Word and item position data
━━━━━━━━━━━━━━━━━━━━━━━━━━━━━━
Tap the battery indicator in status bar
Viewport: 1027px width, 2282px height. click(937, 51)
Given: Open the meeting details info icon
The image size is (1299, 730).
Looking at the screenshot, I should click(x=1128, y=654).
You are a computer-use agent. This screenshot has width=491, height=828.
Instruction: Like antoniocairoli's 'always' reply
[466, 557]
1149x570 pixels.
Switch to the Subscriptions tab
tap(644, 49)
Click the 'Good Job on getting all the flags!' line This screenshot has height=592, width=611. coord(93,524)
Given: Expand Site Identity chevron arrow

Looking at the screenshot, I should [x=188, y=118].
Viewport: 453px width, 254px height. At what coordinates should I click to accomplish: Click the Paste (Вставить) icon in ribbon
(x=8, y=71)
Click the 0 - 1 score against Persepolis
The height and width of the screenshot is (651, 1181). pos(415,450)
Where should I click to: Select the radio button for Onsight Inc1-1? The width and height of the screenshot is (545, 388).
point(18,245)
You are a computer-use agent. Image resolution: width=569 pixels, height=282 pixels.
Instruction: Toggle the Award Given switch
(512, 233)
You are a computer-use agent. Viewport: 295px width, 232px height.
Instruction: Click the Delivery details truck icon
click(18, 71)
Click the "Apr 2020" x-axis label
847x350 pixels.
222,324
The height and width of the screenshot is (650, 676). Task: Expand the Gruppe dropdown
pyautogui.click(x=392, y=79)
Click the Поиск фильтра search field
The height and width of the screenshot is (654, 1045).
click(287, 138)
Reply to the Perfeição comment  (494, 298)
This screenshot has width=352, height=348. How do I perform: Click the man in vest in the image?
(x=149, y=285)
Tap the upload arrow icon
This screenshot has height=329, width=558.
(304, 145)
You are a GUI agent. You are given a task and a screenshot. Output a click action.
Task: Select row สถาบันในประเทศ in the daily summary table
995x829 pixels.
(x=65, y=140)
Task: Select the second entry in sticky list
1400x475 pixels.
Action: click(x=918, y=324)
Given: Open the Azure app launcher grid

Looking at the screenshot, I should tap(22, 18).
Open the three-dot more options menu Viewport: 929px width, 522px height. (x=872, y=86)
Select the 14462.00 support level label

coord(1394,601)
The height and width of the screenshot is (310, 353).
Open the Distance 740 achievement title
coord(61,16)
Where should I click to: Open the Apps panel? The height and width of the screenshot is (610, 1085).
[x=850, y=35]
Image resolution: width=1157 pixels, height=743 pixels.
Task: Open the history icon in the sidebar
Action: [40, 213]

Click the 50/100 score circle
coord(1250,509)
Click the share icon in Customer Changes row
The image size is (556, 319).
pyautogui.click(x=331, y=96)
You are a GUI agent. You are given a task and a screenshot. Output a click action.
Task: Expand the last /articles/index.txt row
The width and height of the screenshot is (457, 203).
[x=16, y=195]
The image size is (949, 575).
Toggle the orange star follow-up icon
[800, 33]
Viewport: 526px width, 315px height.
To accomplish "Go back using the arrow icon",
━━━━━━━━━━━━━━━━━━━━━━━━━━━━━━
→ PROBLEM TO WORK ON
Repeat the records word for word, starting at the very first line and ending with the line that contains "Looking at the screenshot, I should click(x=1128, y=654).", including that line.

→ SOLUTION TO THIS EXERCISE
Tap the battery indicator in status bar
Viewport: 1027px width, 2282px height. click(937, 51)
Given: Open the meeting details info icon
The image size is (1299, 730).
Looking at the screenshot, I should click(x=1128, y=654).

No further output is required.